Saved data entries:
◆ ◆ ◆

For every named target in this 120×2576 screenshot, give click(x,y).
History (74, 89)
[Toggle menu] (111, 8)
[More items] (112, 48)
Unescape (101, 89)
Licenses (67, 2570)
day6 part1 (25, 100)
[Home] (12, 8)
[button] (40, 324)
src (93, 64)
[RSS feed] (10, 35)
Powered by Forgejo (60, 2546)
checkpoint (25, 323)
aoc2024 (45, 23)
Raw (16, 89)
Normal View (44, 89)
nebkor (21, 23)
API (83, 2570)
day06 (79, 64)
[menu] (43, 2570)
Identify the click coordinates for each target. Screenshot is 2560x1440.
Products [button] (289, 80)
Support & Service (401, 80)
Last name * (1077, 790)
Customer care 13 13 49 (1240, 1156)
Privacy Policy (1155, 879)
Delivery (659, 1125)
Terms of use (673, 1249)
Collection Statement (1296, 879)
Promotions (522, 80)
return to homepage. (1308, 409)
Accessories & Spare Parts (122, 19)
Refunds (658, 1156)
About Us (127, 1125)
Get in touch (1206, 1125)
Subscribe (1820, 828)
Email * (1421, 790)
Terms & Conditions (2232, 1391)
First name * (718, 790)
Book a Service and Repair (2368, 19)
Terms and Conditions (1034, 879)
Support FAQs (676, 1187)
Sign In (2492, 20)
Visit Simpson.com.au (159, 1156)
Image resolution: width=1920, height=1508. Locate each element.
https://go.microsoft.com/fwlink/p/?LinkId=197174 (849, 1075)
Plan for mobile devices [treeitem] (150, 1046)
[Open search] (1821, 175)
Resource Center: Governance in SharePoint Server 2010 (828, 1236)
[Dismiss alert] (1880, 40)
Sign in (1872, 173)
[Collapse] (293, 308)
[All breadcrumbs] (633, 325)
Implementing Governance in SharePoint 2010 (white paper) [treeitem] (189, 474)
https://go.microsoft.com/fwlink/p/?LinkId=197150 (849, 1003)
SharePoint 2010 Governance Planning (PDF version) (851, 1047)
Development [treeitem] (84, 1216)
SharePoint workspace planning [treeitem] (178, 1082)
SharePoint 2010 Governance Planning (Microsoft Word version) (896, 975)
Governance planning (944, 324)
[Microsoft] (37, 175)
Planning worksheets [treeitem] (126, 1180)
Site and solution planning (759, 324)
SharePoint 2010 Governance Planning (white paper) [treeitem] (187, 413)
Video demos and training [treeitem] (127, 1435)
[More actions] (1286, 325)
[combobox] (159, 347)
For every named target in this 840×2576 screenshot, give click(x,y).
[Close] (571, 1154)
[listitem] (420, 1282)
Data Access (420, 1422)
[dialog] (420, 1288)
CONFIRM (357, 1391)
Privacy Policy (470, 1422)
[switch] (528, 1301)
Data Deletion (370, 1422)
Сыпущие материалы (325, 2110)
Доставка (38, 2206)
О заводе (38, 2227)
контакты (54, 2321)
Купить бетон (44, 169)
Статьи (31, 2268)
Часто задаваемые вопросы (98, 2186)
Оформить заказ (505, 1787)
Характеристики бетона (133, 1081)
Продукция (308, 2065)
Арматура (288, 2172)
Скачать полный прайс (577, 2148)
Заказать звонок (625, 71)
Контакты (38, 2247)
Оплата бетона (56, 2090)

◆ ◆ ◆

Repeat every entry word for word.

For every named target in this 120×2576 screenshot, give click(x,y).
History (74, 89)
[Toggle menu] (111, 8)
[More items] (112, 48)
Unescape (101, 89)
Licenses (67, 2570)
day6 part1 (25, 100)
[Home] (12, 8)
[button] (40, 324)
src (93, 64)
[RSS feed] (10, 35)
Powered by Forgejo (60, 2546)
checkpoint (25, 323)
aoc2024 (45, 23)
Raw (16, 89)
Normal View (44, 89)
nebkor (21, 23)
API (83, 2570)
day06 (79, 64)
[menu] (43, 2570)
Identify the click coordinates for each target. Screenshot is 2560x1440.
Products [button] (289, 80)
Support & Service (401, 80)
Last name * (1077, 790)
Customer care 13 13 49 (1240, 1156)
Privacy Policy (1155, 879)
Delivery (659, 1125)
Terms of use (673, 1249)
Collection Statement (1296, 879)
Promotions (522, 80)
return to homepage. (1308, 409)
Accessories & Spare Parts (122, 19)
Refunds (658, 1156)
About Us (127, 1125)
Get in touch (1206, 1125)
Subscribe (1820, 828)
Email * (1421, 790)
Terms & Conditions (2232, 1391)
First name * (718, 790)
Book a Service and Repair (2368, 19)
Terms and Conditions (1034, 879)
Support FAQs (676, 1187)
Sign In (2492, 20)
Visit Simpson.com.au (159, 1156)
Image resolution: width=1920, height=1508. Locate each element.
https://go.microsoft.com/fwlink/p/?LinkId=197174 (849, 1075)
Plan for mobile devices [treeitem] (150, 1046)
[Open search] (1821, 175)
Resource Center: Governance in SharePoint Server 2010 (828, 1236)
[Dismiss alert] (1880, 40)
Sign in (1872, 173)
[Collapse] (293, 308)
[All breadcrumbs] (633, 325)
Implementing Governance in SharePoint 2010 (white paper) [treeitem] (189, 474)
https://go.microsoft.com/fwlink/p/?LinkId=197150 (849, 1003)
SharePoint 2010 Governance Planning (PDF version) (851, 1047)
Development [treeitem] (84, 1216)
SharePoint workspace planning [treeitem] (178, 1082)
SharePoint 2010 Governance Planning (Microsoft Word version) (896, 975)
Governance planning (944, 324)
[Microsoft] (37, 175)
Planning worksheets [treeitem] (126, 1180)
Site and solution planning (759, 324)
SharePoint 2010 Governance Planning (white paper) [treeitem] (187, 413)
Video demos and training [treeitem] (127, 1435)
[More actions] (1286, 325)
[combobox] (159, 347)
For every named target in this 840×2576 screenshot, give click(x,y).
[Close] (571, 1154)
[listitem] (420, 1282)
Data Access (420, 1422)
[dialog] (420, 1288)
CONFIRM (357, 1391)
Privacy Policy (470, 1422)
[switch] (528, 1301)
Data Deletion (370, 1422)
Сыпущие материалы (325, 2110)
Доставка (38, 2206)
О заводе (38, 2227)
контакты (54, 2321)
Купить бетон (44, 169)
Статьи (31, 2268)
Часто задаваемые вопросы (98, 2186)
Оформить заказ (505, 1787)
Характеристики бетона (133, 1081)
Продукция (308, 2065)
Арматура (288, 2172)
Скачать полный прайс (577, 2148)
Заказать звонок (625, 71)
Контакты (38, 2247)
Оплата бетона (56, 2090)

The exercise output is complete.